When using model providers, follow best practices for all cloud services, like putting guardrails in place to limit the pain from surprise bills.
I was expecting more on deployment.
Comeon.. 😢😮😅
You guys barely mentioned Prompt injection attacks, come on this is a crucial aspect for the future of LLMs
We agree that mitigating prompt injection is critical for LLM-powered apps that use tools or access possibly sensitive information!
Because prompt injection isn't solved yet, we covered it in our What's Next? lecture, where we discuss multiple safety+security concerns for LLM software: ruclips.net/video/ax_R4yz1WwM/видео.html
cool
Calude was supposed to be 100k context....?
That only just dropped. I doubt this is up to date? Only at 5:33 atm
@@StephenRayner It is supported in Poe now
Correct! These videos are about three weeks old, and a lot happened in the FOSS model world in that time.
@@The_Full_Stack Does this mean that the time to obsolescence is getting drastically shorter?
Dolly is not proprietary.
Llama is OSS now
Source? Can't find anything regarding this
On the official model card it still says: License Non-commercial bespoke license
@@sachinkun21
OpenLLaMA is an open reproduction of LLaMA with the original architecture but trained with the RedPajama Dataset
@@sachinkun21 Released under the name OpenLLaMA under Apache 2.0
Oh that one. I thought meta’s. Haven’t experimented with OpenLlama so can’t say anything about performance but meta’s llama if open sourced will also open doors for it’s popular dialogue derivatives such as Vicuna and Koala.

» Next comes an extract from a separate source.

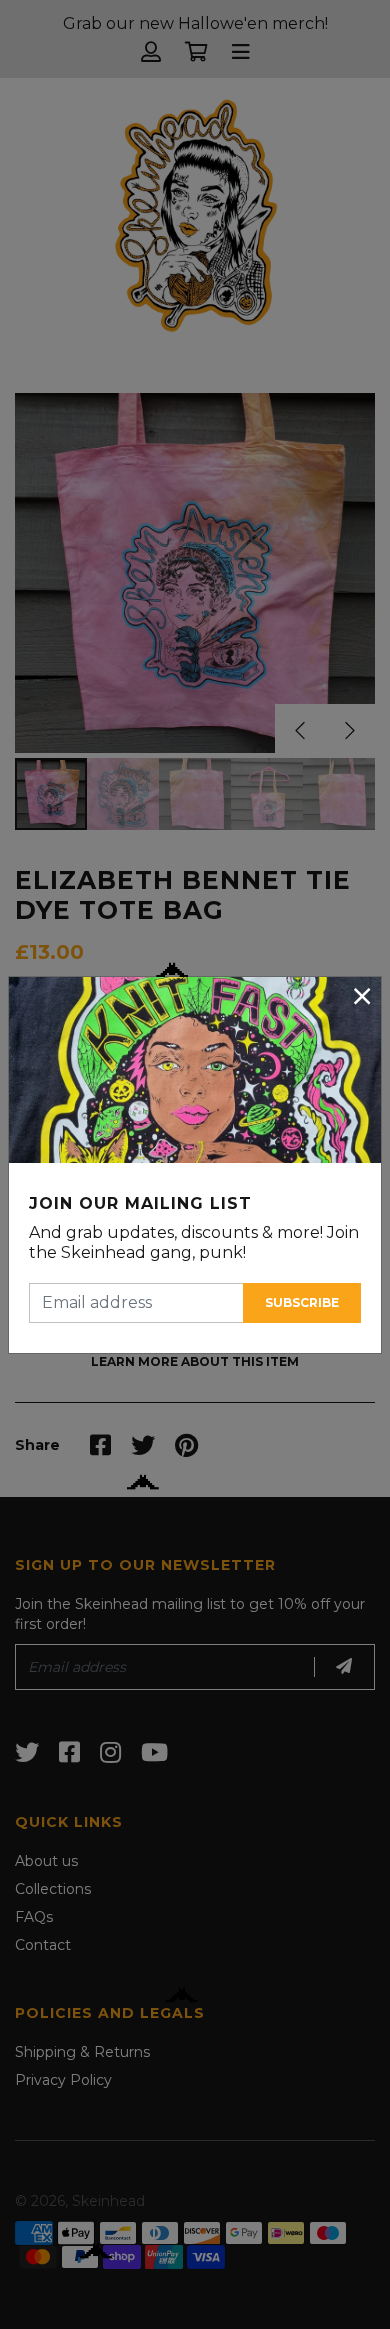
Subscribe (302, 1302)
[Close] (362, 996)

This presentation is horribly outdated after 1 week. There are now super competent open source LLMs, uncencored that can be used as Auto-GPTs with Langchain and Pinecode and 100K tokens. Cmon, this bootcamp needs to chill or go streaming every second day to be relevant.
Some of the material we cover does change quickly, and the state of play for FOSS models happened to change a lot in the three weeks since we recorded this video! Here's hoping they keep improving.
We really like HELM (crfm.stanford.edu/helm) and the LMSys leaderboard (chat.lmsys.org/?leaderboard) for keeping up with capabilities and benchmarking models against one another. What do you use?
The presentation is mainly about how to evaluate / testing / deploying LLMs. Can you elaborate what is „horribly“ outdated on these topics?
@@The_Full_Stack I used hyperbole speech to point to the super progress AI is making and that this kind of conference would probably be better of waiting untill the progress reaches a steady state. I didn't mean to hurt peoples feeling. Sorry if i did.
@@BodinhoDE The Vicuna 13B model and comparable ones are far far better than what is suggested here (where they are rated as basically useless), that's the only misleading part of this video. But also, they can't update the video every week, so it's hard to be annoyed!